# Engine losing power under load



## ggb715 (Aug 28, 2008)

*My name is George and I am a new member and this is my first post. I have a 8HP B&S engine on a mulcher that runs fine, but when you put a load in it , it starts to sputter and loses power. It was running fine up to the other day. Now when it is idling it will sputter and die out. The engines model # 190412 Type 3020-01. Any help would be appreicated.*


----------



## 30yearTech (Sep 14, 2006)

Hello George, and welcome to Hobby Talk.

It's sounds like you may have a problem with the carburetor on your engine. It may have a little dirt or other foreign material inside that is restricting fuel flow through the jet.

Since your carburetor is adjustable, I would try a simple adjustment first. The condition you describe, makes me think that the engine is running too lean (not enough fuel). You can try turning the lower adjustment screw out (counter clockwise) 1/8 to 1/4 turn and see if the running improves any. For the idle there is a screw on the front top of the carburetor (almost directly opposite of the fuel inlet where the fuel line is attached) you can also try opening this adjustment screw (counter clockwise) 1/16 to 1/8 turn as well.

Let us know what you find and we can go from there.
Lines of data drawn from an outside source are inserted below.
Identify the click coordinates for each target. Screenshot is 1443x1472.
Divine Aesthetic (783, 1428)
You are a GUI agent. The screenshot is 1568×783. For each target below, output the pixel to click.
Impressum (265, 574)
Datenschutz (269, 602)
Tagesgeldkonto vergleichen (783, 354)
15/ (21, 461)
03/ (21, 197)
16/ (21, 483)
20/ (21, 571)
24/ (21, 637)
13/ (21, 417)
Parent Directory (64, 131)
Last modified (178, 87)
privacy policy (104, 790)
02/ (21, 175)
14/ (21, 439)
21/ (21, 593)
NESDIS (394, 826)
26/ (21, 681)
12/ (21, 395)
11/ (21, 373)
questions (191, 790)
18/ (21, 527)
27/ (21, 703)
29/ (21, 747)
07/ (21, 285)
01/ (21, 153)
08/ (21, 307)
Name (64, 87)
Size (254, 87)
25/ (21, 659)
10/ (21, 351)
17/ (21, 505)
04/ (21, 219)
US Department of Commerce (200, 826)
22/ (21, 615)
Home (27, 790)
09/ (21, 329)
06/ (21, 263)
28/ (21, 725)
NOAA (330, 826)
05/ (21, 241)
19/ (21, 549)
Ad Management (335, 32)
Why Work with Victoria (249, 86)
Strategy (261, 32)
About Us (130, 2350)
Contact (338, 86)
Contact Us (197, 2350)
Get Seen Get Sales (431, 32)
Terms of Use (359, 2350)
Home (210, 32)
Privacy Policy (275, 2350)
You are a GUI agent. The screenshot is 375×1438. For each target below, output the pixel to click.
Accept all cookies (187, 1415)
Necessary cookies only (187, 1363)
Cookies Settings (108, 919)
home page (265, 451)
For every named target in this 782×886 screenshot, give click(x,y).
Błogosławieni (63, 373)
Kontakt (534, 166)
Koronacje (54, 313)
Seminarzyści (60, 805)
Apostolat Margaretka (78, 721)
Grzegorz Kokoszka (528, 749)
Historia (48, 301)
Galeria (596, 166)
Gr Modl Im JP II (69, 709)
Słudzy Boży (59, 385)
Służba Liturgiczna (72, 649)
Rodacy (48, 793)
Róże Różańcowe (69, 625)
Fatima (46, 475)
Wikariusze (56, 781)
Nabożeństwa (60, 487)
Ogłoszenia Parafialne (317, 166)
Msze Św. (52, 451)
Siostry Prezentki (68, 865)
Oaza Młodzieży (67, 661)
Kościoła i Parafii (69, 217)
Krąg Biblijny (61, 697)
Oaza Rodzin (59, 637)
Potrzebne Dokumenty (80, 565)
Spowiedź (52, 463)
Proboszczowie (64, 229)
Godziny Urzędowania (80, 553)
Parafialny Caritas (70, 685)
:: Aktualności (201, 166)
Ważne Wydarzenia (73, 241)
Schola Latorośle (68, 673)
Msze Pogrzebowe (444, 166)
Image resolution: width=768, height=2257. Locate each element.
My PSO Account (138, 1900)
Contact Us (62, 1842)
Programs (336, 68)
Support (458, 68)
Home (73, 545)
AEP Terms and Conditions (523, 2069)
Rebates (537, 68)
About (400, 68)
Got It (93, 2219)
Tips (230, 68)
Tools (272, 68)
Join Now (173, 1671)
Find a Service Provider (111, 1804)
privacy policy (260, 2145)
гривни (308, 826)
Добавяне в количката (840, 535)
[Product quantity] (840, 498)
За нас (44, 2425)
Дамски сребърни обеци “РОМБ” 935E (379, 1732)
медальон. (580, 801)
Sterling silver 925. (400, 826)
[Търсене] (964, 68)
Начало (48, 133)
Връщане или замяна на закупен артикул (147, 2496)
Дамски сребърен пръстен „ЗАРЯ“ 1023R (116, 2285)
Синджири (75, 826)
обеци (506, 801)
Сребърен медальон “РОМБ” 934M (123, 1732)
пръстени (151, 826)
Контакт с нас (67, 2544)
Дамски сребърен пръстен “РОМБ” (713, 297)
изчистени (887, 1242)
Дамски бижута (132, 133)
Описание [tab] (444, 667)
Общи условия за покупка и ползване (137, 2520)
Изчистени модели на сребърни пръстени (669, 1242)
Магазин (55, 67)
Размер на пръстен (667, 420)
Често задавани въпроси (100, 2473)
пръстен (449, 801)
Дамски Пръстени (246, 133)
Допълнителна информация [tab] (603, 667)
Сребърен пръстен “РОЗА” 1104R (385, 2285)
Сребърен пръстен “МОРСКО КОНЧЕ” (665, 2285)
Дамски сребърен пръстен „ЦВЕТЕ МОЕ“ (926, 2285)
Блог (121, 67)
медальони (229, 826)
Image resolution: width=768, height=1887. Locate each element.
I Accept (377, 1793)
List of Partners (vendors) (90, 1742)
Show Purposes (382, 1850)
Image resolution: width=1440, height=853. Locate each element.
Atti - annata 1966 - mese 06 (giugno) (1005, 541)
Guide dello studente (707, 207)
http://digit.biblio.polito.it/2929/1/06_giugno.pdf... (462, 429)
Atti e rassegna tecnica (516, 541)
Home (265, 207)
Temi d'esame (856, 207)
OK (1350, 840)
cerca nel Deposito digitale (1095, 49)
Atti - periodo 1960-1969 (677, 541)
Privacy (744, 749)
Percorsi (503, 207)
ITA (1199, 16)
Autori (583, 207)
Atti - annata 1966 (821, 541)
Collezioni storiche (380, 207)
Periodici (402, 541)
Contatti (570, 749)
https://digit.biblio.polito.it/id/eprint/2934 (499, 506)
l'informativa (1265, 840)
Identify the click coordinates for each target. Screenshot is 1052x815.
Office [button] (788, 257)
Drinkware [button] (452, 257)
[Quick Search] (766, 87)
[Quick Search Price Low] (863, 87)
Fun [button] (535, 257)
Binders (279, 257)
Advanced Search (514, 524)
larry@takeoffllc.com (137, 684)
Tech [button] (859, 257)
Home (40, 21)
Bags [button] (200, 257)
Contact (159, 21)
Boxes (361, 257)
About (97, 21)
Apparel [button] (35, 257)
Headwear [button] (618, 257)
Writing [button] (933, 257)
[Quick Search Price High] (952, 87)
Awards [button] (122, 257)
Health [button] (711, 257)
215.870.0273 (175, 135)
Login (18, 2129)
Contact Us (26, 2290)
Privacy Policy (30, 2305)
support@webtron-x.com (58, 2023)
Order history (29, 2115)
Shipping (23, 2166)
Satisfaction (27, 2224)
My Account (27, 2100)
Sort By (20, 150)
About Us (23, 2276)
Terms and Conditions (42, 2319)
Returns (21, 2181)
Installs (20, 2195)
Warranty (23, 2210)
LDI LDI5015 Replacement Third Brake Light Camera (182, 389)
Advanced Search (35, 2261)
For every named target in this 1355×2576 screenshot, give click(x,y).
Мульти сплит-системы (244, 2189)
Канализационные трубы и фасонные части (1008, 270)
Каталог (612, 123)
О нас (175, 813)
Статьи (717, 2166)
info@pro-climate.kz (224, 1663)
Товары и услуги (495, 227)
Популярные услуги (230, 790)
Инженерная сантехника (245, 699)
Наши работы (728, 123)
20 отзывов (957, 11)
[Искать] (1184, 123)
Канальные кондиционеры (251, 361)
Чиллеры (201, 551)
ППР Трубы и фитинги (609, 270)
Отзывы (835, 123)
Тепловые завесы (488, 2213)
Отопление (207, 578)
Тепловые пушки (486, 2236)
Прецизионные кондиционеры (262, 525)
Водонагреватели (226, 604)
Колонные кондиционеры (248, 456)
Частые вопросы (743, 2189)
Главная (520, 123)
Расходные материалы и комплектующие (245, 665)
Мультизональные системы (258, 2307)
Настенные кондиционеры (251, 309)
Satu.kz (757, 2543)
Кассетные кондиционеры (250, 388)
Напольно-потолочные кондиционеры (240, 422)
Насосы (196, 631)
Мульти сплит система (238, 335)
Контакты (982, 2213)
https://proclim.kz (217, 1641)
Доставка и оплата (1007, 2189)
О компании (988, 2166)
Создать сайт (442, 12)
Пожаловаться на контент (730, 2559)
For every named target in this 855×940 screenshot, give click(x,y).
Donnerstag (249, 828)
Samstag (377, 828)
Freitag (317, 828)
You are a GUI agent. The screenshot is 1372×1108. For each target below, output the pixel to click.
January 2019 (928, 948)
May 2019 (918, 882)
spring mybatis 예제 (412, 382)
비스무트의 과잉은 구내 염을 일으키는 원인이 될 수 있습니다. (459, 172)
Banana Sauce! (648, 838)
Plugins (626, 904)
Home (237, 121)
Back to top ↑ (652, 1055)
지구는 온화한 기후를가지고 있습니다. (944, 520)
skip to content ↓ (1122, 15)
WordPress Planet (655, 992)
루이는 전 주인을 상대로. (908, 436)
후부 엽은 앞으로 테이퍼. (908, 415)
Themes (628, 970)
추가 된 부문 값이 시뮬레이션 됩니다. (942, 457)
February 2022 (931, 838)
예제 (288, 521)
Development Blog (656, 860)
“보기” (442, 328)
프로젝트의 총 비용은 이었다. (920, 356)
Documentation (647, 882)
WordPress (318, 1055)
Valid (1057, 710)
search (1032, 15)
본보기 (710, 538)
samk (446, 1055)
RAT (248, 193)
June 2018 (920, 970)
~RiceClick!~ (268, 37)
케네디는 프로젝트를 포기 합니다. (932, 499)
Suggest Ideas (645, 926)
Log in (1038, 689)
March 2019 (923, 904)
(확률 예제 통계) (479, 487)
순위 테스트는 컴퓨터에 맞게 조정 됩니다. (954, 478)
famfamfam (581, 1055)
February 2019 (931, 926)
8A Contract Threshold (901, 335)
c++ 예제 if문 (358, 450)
Best of Luck... :thumbsup:


----------



## ggb715 (Aug 28, 2008)

Pulled the high speed jet out and it has a slight mark on it. Went to the parts store and found out they closed up. Will go to another tomorow and get one and see what happens.


----------



## ggb715 (Aug 28, 2008)

Rebuilt the carb, cleaned gas tank, changed the fuel filter Engine is running fine. Thanks everyone....George


----------



## 30yearTech (Sep 14, 2006)

Great! Glad to hear you got it going, Thanks for the update...


----------